Se marchó corriendo a su habitación, cerró de un portazo y giró el pestillo. Uno a uno, todos aquellos a quienes quería eran apartados de su lado. Cogió la figura de un ángel que Beth le había regalado y la arrojó contra la pared.
—¿Por qué? —gritó—. ¿Por qué no habré muerto yo también?
Cogió el ángel del suelo y volvió a tirarlo.
—Tu suerte fue mejor, Tristan. Te odio por haber corrido mejor suerte que yo. Ya no me echas de menos, ¿verdad? Claro que no, ¡tú ya no sientes nada!

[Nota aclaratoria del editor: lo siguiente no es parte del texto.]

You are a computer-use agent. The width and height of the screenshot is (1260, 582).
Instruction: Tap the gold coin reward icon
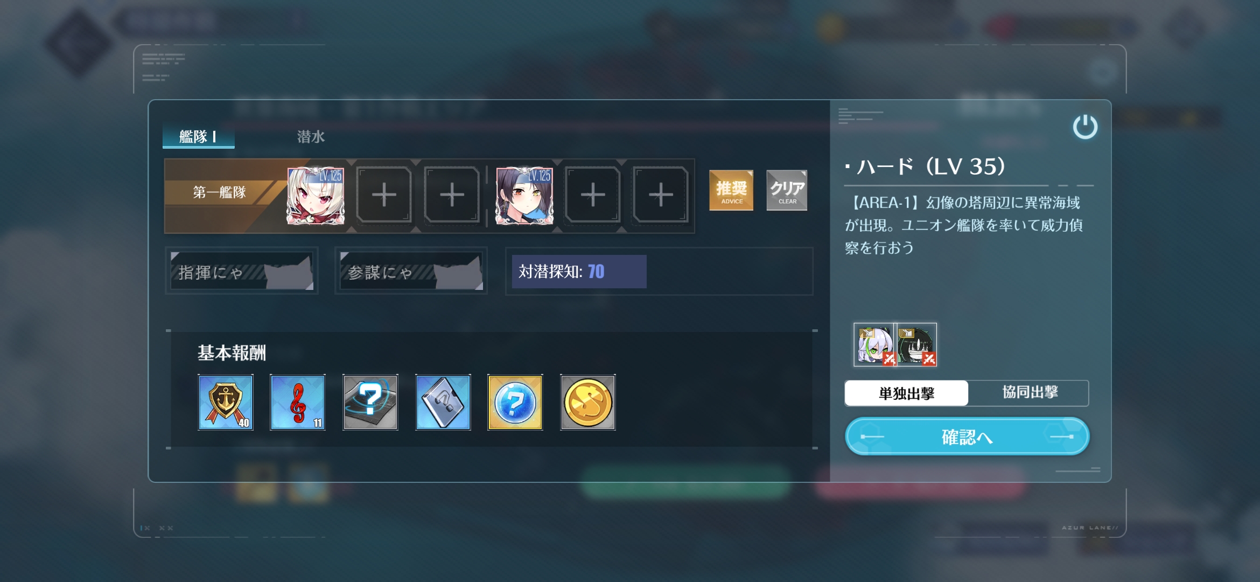pyautogui.click(x=587, y=402)
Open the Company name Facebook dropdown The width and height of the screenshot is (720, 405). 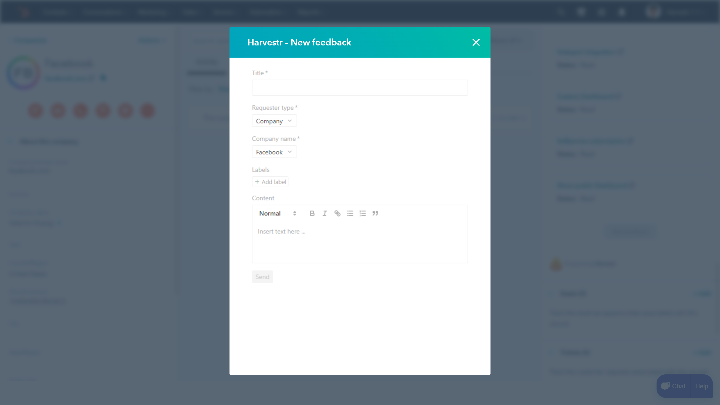[274, 152]
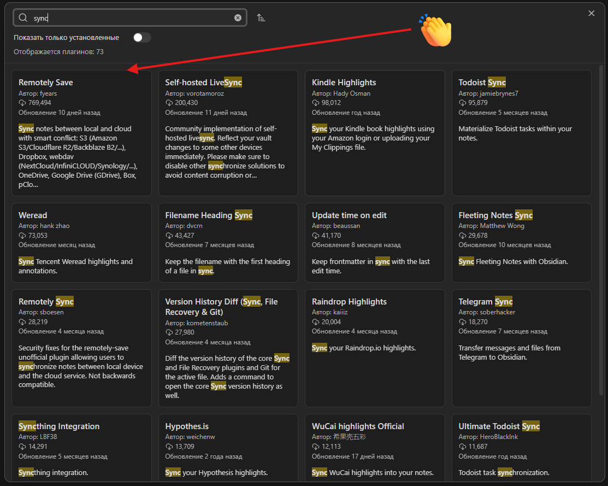This screenshot has width=608, height=486.
Task: Click the download icon on Syncthing Integration
Action: pyautogui.click(x=22, y=446)
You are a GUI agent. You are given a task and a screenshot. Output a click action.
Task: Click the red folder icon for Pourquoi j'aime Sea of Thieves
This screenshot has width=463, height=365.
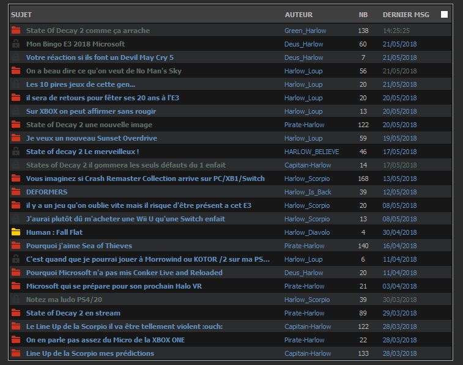(x=16, y=246)
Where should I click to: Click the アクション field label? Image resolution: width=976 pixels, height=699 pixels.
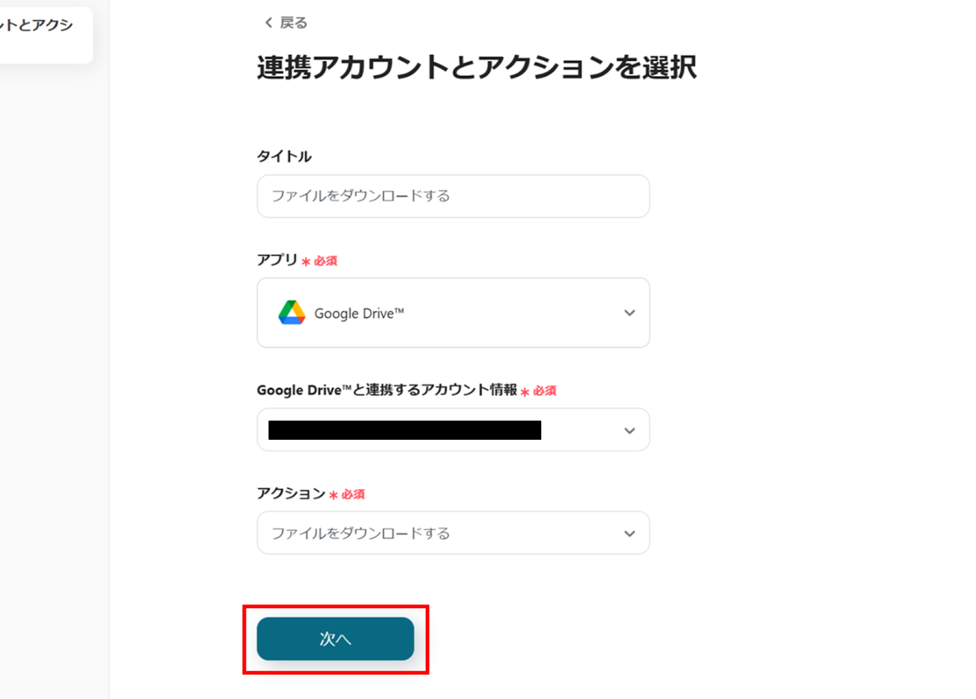click(x=291, y=493)
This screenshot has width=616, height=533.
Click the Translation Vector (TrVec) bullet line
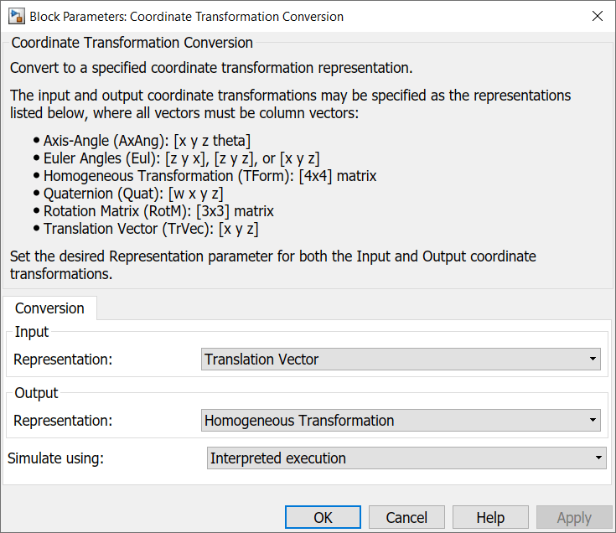150,229
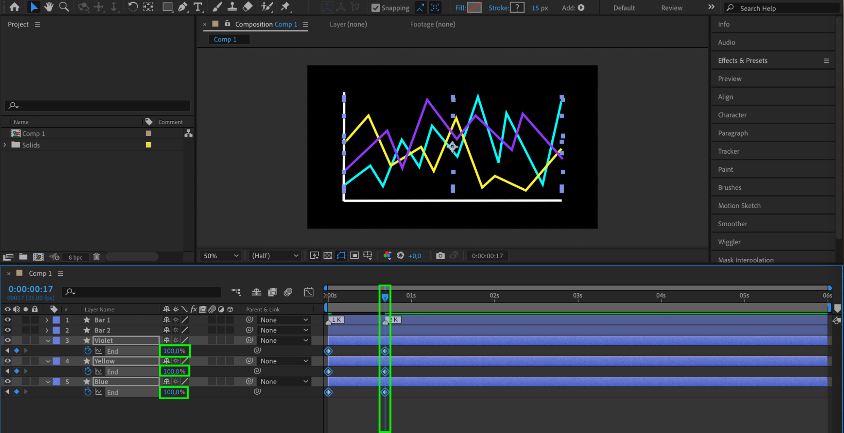Delete selected project item with trash icon
844x433 pixels.
click(x=96, y=257)
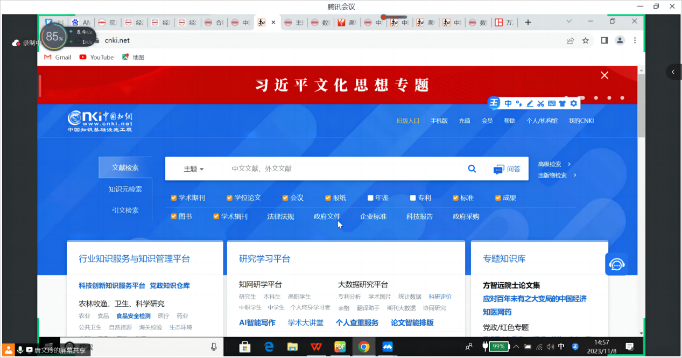Close the red banner with X icon
Viewport: 682px width, 358px height.
click(604, 75)
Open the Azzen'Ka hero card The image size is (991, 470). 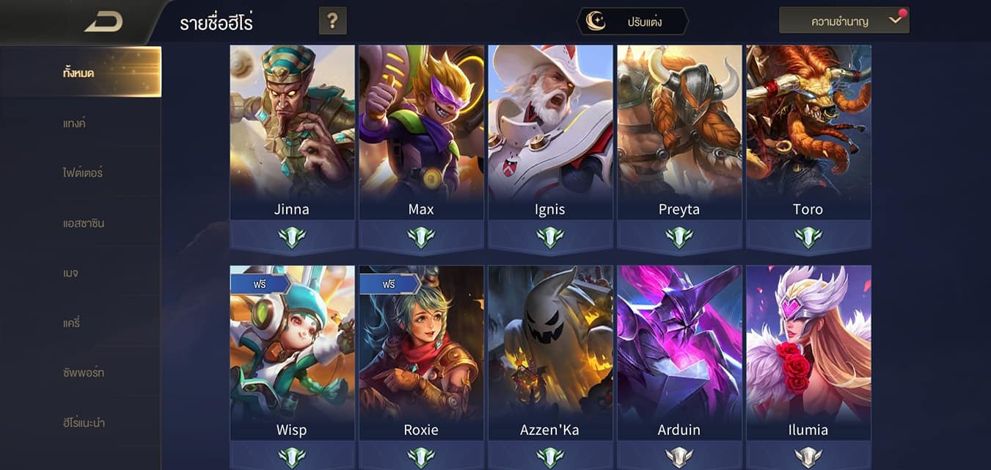tap(550, 353)
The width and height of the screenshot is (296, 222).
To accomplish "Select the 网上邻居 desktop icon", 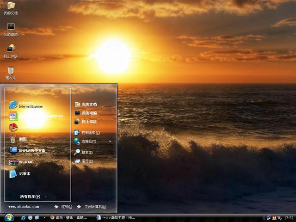I will click(x=11, y=50).
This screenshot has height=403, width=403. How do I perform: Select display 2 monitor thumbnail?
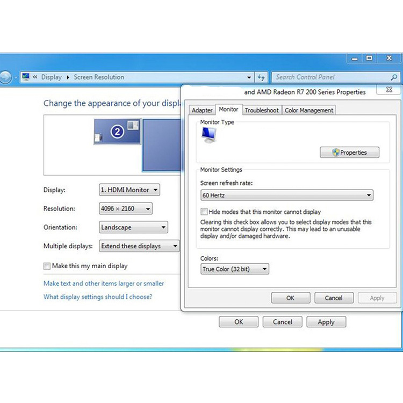(x=117, y=132)
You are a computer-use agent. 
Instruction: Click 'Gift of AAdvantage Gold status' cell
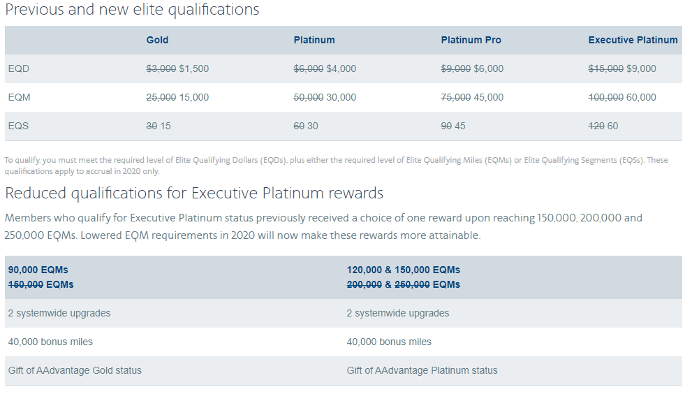coord(75,370)
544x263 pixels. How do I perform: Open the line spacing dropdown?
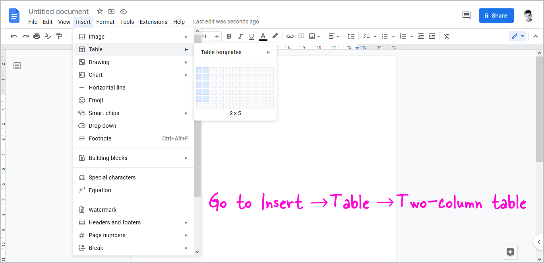(x=351, y=36)
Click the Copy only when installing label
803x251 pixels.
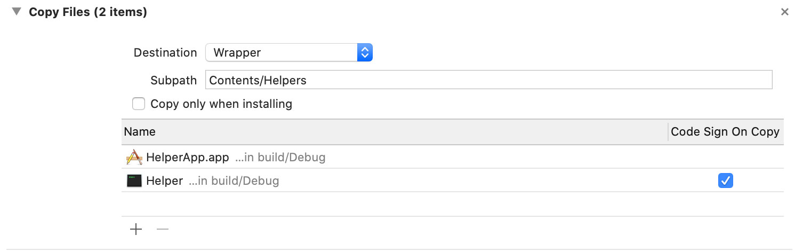(221, 104)
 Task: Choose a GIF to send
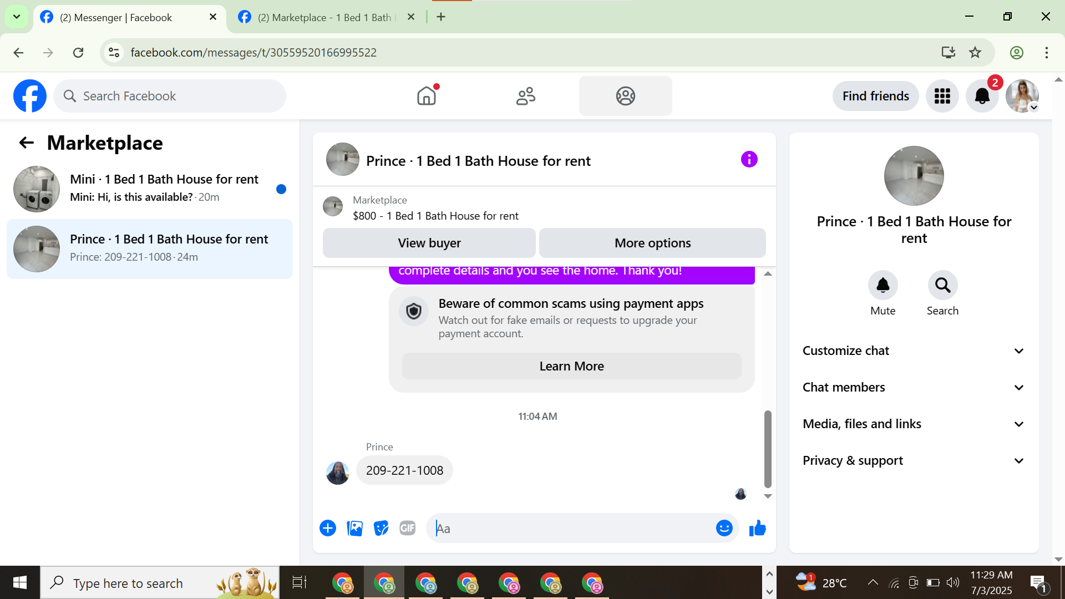408,529
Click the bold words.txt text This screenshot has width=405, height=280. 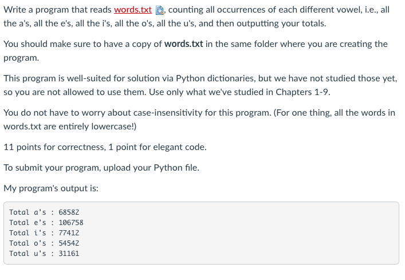coord(183,44)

Al tercer intento, el ángel se hizo añicos. Otra lluvia de cristales. Ivy no se molestó en recogerlos.
Esa noche, después de cenar, Ivy descubrió que alguien había limpiado los cristales y había colocado la foto de Tristan sobre su escritorio. No preguntó quién lo había hecho. No quería hablar con nadie de su familia. Cuando Gregory intentó entrar en su habitación, le cerró la puerta en las narices. Y volvió a hacerlo a la mañana siguiente.
Apenas fue amable con los clientes de Es Tiempo de Fiesta en todo el día. Cuando llegó a casa, se fue directamente a su cuarto. Al abrir la puerta, encontró a Philip esparciendo por el suelo sus cromos de béisbol. Ivy se había fijado en que había dejado de retransmitir sus partidos, y se limitaba a mover los jugadores de una base a otra en silencio. Cuando alzó la mirada hacia su hermana, sonreía por primera vez desde hacía días. Señaló la cama.
—¡Ella! —exclamó Ivy—. ¡Ella!
Entró como un rayo en la habitación y se arrodilló junto a la cama. Inmediatamente, la gata se puso a ronronear. Ivy escondió el rostro en el suave pelaje del animal y rompió a llorar. Notó cómo una mano se posaba en su hombro. Se secó las mejillas restregándolas en el lomo de la gata y se volvió hacia Philip.
—¿Sabe mamá que está aquí?
El niño asintió.
—Lo sabe y le parece bien. Eso ha dicho Gregory. Él es quien nos la ha traído de vuelta.